It’s truly an honour to be here. I stand here in an audience of leaders. You are disrupting, you are innovating,
you are reforming, you are not on the side-lines. You are determined
to be part of the solution. And yet, as much as my heart
asks me to be optimistic, I am uneasy about the world
forming before us. I see the foundations of global
co-operation, global decency, that our world built, not so long ago,
shakier than ever. When I was 18 years old, I fled a brutal dictatorship
and found refuge in this country, the United Kingdom. I seized a welcoming hand that
I will forever be grateful to. But can you imagine the welcome I would have received
today, as a young person looking for a future. I kept hearing about a globalization
success story for hardworking women in productive industries, especially
in the Asian countries like Myanmar. At Oxfam we work with some of these
young women on labour rights. Like millions of others, they are trapped
at the voiceless end of supply chains, trapped in debt, forced to compete
with each other, for poverty jobs. And I know talented African young girls and
boys like those in my village Rooti, in Uganda, who in fair circumstances, could become our world’s
greatest space scientists, bio technologists, and so on. Yet, our world crushes the possibility for them.

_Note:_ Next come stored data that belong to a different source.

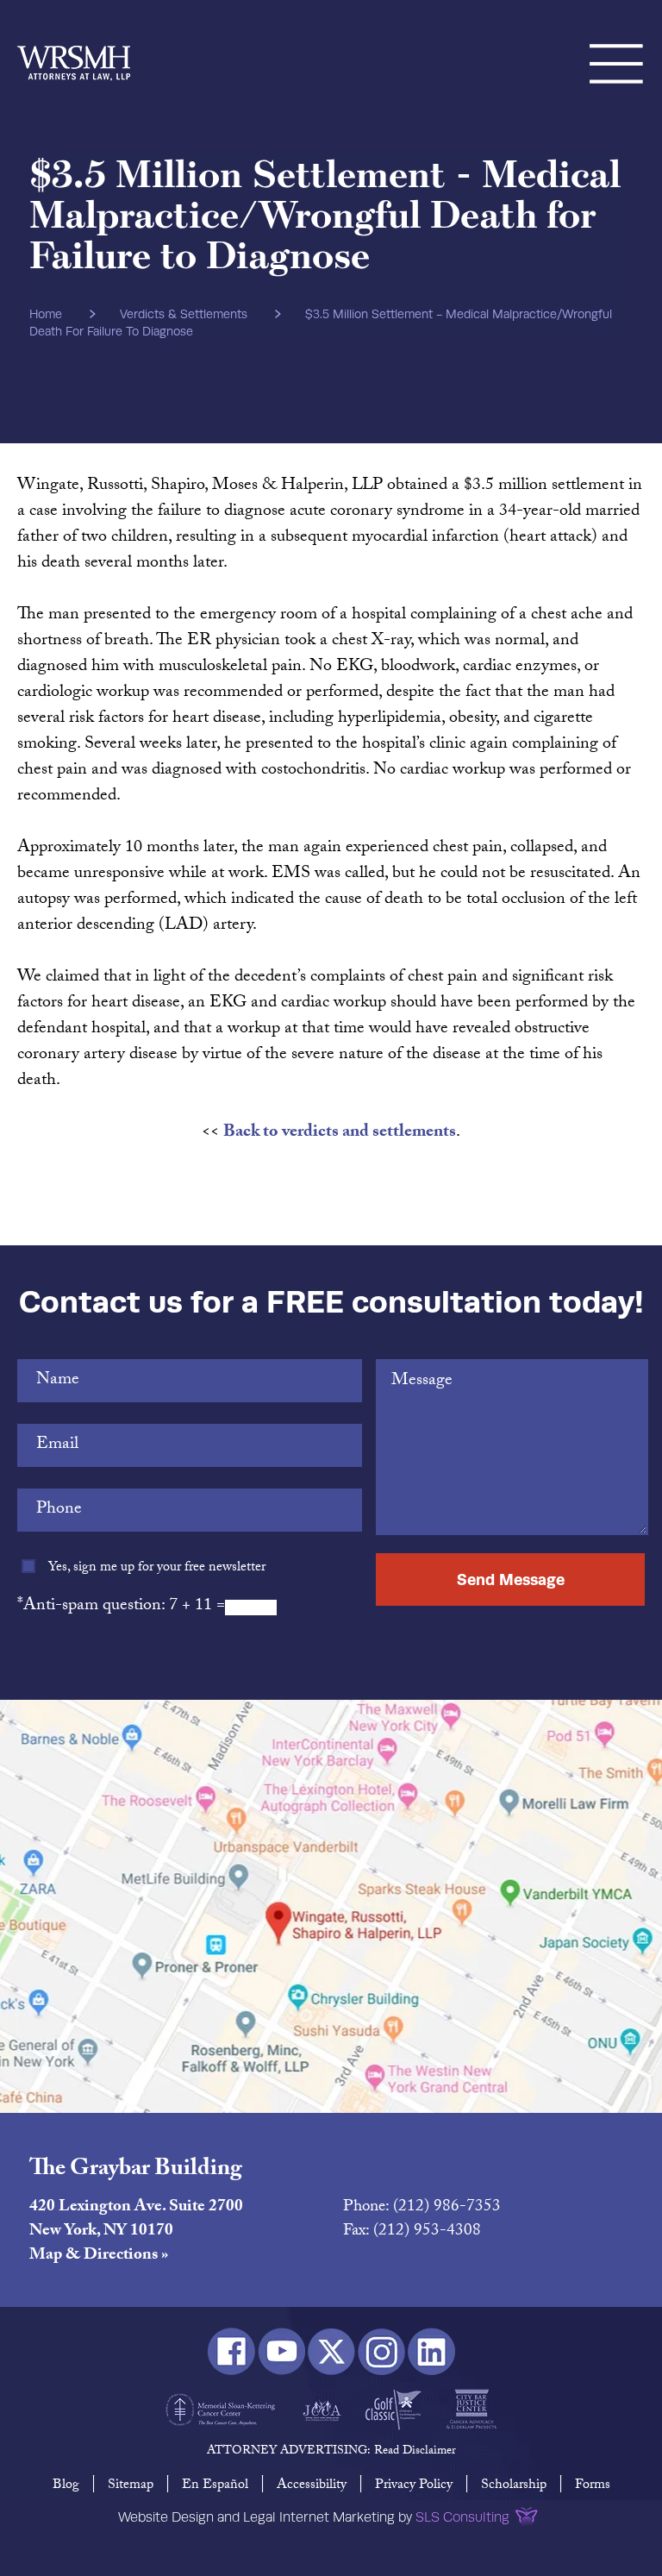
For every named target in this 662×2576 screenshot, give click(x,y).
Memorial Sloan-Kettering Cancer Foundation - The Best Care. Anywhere (221, 2409)
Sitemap (130, 2486)
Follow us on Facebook (231, 2351)
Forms (592, 2486)
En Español (215, 2486)
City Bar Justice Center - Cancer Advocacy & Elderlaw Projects (471, 2409)
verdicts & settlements (183, 314)
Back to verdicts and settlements (339, 1133)
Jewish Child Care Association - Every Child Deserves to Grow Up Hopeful (322, 2409)
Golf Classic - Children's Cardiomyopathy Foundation (393, 2409)
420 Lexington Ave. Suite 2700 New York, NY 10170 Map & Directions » (136, 2232)
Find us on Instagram (381, 2351)
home (45, 314)
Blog (66, 2486)
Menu (617, 43)
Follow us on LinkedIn (431, 2351)
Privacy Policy (414, 2486)
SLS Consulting (462, 2517)
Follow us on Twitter (331, 2351)
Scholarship (513, 2486)
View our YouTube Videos (281, 2351)
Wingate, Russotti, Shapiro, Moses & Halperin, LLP (73, 43)
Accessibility (312, 2486)
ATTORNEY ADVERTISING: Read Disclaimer (331, 2451)
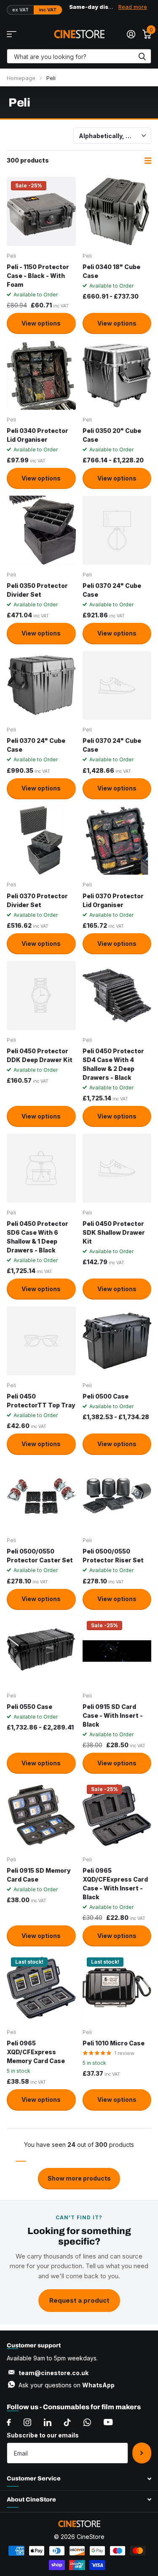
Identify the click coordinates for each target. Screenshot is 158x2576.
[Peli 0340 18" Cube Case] (117, 211)
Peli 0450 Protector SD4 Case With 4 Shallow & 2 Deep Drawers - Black (113, 1064)
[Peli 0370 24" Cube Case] (117, 530)
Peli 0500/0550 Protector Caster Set (40, 1556)
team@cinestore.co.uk (53, 2372)
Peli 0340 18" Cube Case (111, 271)
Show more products (79, 2178)
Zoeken (142, 56)
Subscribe (141, 2453)
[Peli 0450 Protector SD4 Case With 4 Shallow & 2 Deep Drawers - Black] (117, 995)
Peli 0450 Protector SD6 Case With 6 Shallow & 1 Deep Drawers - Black (37, 1237)
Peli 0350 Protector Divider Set (37, 590)
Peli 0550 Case (29, 1706)
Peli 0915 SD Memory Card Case (39, 1875)
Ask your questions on (67, 2385)
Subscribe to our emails (43, 2435)
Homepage (21, 78)
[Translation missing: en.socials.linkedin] (47, 2422)
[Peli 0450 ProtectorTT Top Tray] (41, 1340)
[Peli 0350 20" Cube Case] (117, 375)
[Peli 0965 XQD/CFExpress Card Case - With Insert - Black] (117, 1815)
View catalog (11, 34)
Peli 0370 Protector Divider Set (37, 900)
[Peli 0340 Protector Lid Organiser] (41, 375)
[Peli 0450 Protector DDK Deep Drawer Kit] (41, 995)
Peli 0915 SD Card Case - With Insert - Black (113, 1715)
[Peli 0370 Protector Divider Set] (41, 840)
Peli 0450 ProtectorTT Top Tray (41, 1401)
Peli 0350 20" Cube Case (112, 435)
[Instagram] (27, 2422)
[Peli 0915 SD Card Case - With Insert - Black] (117, 1651)
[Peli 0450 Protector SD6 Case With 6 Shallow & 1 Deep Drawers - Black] (41, 1168)
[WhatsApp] (87, 2422)
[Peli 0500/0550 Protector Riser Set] (117, 1496)
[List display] (148, 160)
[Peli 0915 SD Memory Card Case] (41, 1815)
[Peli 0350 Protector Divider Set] (41, 530)
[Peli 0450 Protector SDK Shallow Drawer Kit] (117, 1168)
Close (79, 2478)
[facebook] (9, 2422)
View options (41, 323)
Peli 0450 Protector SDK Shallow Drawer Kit (114, 1232)
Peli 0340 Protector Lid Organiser (37, 435)
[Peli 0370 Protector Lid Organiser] (117, 840)
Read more (132, 6)
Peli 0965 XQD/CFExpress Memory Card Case (36, 2051)
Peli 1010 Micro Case (114, 2043)
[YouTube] (108, 2422)
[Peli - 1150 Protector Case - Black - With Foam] (41, 211)
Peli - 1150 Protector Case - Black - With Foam (38, 275)
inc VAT (48, 10)
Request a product (79, 2300)
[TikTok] (67, 2422)
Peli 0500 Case (106, 1396)
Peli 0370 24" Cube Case (112, 590)
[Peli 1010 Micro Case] (117, 1987)
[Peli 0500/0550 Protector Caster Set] (41, 1496)
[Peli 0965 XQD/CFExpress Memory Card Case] (41, 1987)
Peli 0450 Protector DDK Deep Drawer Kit (39, 1055)
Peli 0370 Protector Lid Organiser (113, 900)
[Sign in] (130, 34)
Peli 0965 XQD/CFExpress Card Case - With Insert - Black (115, 1884)
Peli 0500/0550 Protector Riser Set (113, 1556)
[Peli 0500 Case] (117, 1340)
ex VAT (20, 10)
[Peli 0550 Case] (41, 1651)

And then we all lose out. We lose out on their brilliance. They are fetching water,
they are carrying firewood, they are among the 800 million people who go
hungry every day. It’s a loss to all of us. Friends, you could have not picked a more appropriate
theme for your forum today, than fault lines. Let me offer one very
clear line of fault. 8 men, now own as much wealth as half
of humanity. 3.6 billion other people. The top 1% now own more wealth than
the bottom 99%. That’s a fault line. you know, as I do, that no amount
of charity will bridge that divide. We must indeed break free from this economic
model that’s rigged against the majority. Thank you. It is a model that sees talent squandered,
and that invests in those who already have, and not those who could do so much.
So, at Oxfam we are interested in new ideas
for a different economic model. One that can take advantage of technology,
innovation and disruption, but that is driven and
shaped by human need. It is a model that should tackle rising and equality,
climate change, and that should boost the power of women. We want to discuss ideas about
a more human economy. Private enterprise and private endeavour
is at the heart of this human economy. We need business to drive this human economy,
but it is the right kind of business. Businesses that create decent jobs,
and pay living wages, that restore the environment, rather than just extract
from it. And that treat women and girls equally. Thank you. So critically, we need businesses that are not
just dominated by the needs of their investors, but where their workers, the farmers, their suppliers,
and the communities have a real stake and power. And getting that right kind of business
will need more than just legal compliance, or commitments to corporate social
responsibility. At Oxfam, we are increasingly convinced it will require some
reforms to how companies are structured. What their incentives are, and it’s time to be honest too.
It’s about who has power within those businesses. Increasingly, companies behave as if shareholders
are the only interest that matter. This is not just wrong morally, but it hurts the economy,
and it even hurts the future viability of the business. In the 70’s British companies paid out 10%
of their profits, as dividends to shareholders. Today, they pay out more than 60%
of their profits to give us dividends. More money for shareholders, and more for executives,
rewarded for increasing margins. All that comes at the expense of workers
and producers and supply chains. But also at the expense of investment in innovation.
So, friends, there is a better way. For centuries, we’ve had businesses
that had more duty of care. Cooperatives, social businesses, worker owned
enterprises have been growing and thriving. Commercial success stories, like the Spanish multinational
Mondragon, like John Lewis here in the UK, demonstrate that market economies can go beyond
an obsession with growing shareholder wealth. Business models like these need support.
Without the enticement of high rewards, they won’t attract as much capital.
Governments will have to support them through tax schemes, credit guarantee
schemes and through other tools. And they will need impact investors
who help grow the businesses that prioritise the people they impact,
not just their investors. This is the point of the human economy.
The market doesn’t’ decide everything. We decide what we want business to deliver for people
and plan it. And we make those businesses happen. Thank you. So, I remain optimistic, innovators, disruptors, social
entrepreneurs, seismic resistors, as Stephan has called you. I urge you to focus your attention on reforming
this abusive economic model. You must strive the transition
to a more human economy. We can make this a fairer and more
sustainable world for us all. Thank you.